Load deliminated file(s) as a numpy array.

This method loads a deliminited file and returns a numpy array. The file has to be a standard text file. It is essentially a wrapper for the np.loadtxt function, but we offer the functionality of loading a list of files all at once, which are automatically concatenated.

Parameters
  • files (Union[List[str], str]) – The path (or a list of paths) to the files to be loaded.

  • skiprows (int, optional) – The number of rows to skip, default to 0.

  • drop_colums – The columns indices for those that need to be dropped, defaults to None.

  • delim (str, optional.) – The delimiter to use, defaults to \t

  • dtype (type, optional) – The data type for the arrays, defaults to float.

Raises

TypeError – The files is neither a string nor a list of strings.

Returns

An array or an array along with the sample indices.

Return type

Union[np.ndarray, Tuple[np.ndarray, np.ndarray]]

static load_expression(files: ~typing.Union[~typing.List[str], str], col_names: bool = True, drop_columns: ~typing.Optional[~typing.Union[int, ~typing.List[int]]] = None, delim: str = '\t', dtype=<class 'float'>) PyCytoData[source]

Load a deliminited text file as a PyCytoData object.

This method loads deliminited file(s) and returns a PyCytoData object.
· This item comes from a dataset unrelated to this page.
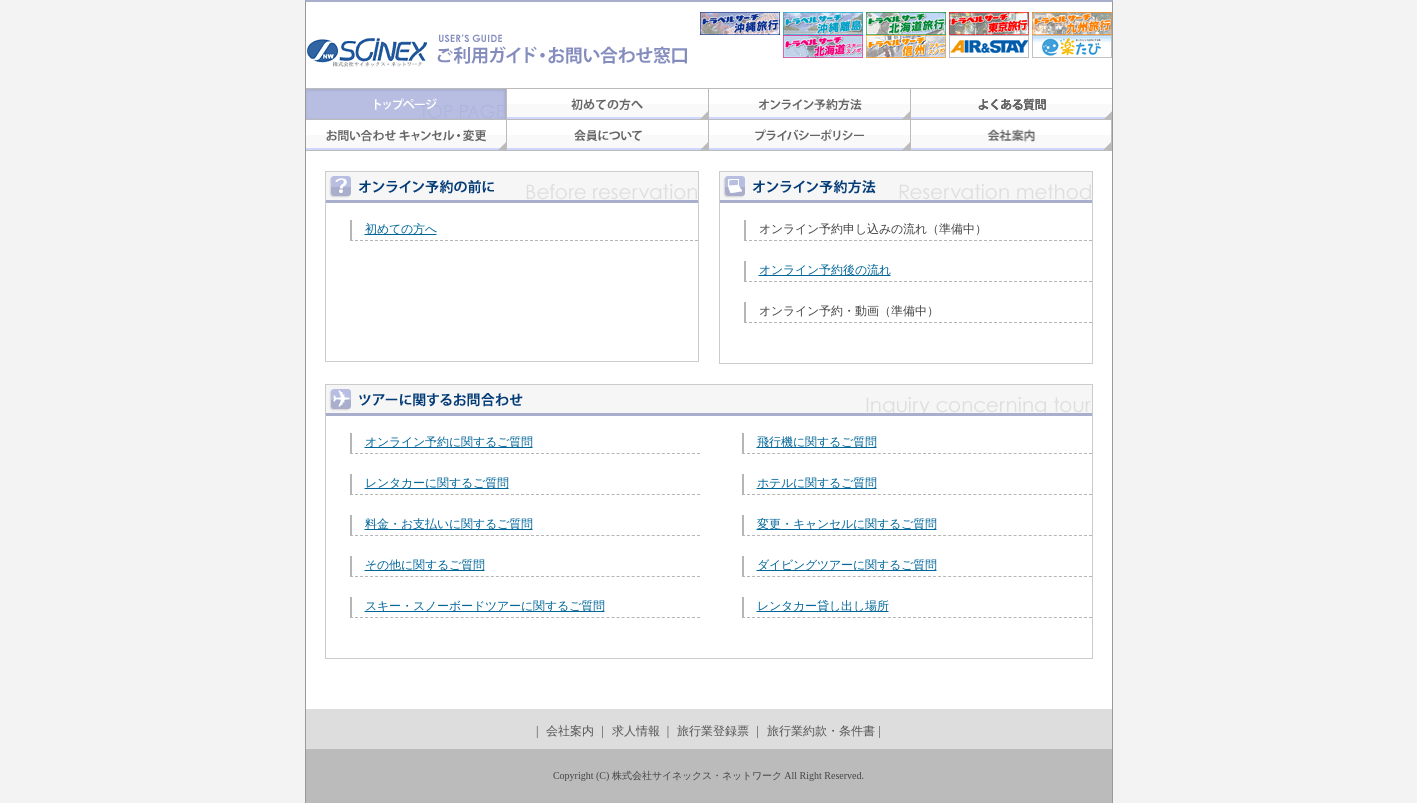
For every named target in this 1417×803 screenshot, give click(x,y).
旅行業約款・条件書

The file has to be a standard text file containing the expression matrix. Rows are cells and columns are channels. If col_names is True, the first row of the file will be treated as channel names. If multiple file paths are present, they will be automatically concatenated into one object, but the sample indices will be recorded.

Parameters
  • files (Union[List[str], str]) – The path (or a list of paths) to the files to be loaded.

  • col_names (bool, optional) – Whether the first row is channel names, default to False.

  • drop_columns (Union[int, List[int]], optional.) – The columns indices for those that need to be dropped, defaults to None.

  • delim (str, optional.) – The delimiter to use, defaults to \t

  • dtype (type, optional) – The data type for the arrays, defaults to float.

Raises

TypeError – The files is neither a string nor a list of strings.

Returns

A PyCytoData object.

Return type

PyCytoData

static save_2d_list_to_csv(data: List[List[Any]], path: str, overwrite: bool = False)[source]

Save a nested list to a CSV file.

Parameters
  • data (List[List[Any]]) – The nested list to be written to disk

  • path (str) – Path to save the CSV file

Note

By default, this method does not overwrite existing files. In case a file exists, a FileExistsError is thrown.

static save_np_array(array: ndarray, path: str, col_names: Optional[ndarray] = None, dtype: str = '%.18e', overwrite: bool = False) None[source]

Save a NumPy array to a plain text file

Parameters
  • array (np.ndarray) – The NumPy array to be saved

  • file (str) – Path to save the plain text file

  • col_names (np.ndarray, optional) – Column names to be save as the first row, defaults to None

  • dtype (str, optional) – NumPy data type, defaults to “%.18e”

Note

By default, this method does not overwrite existing files. In case a file exists, a FileExistsError is thrown.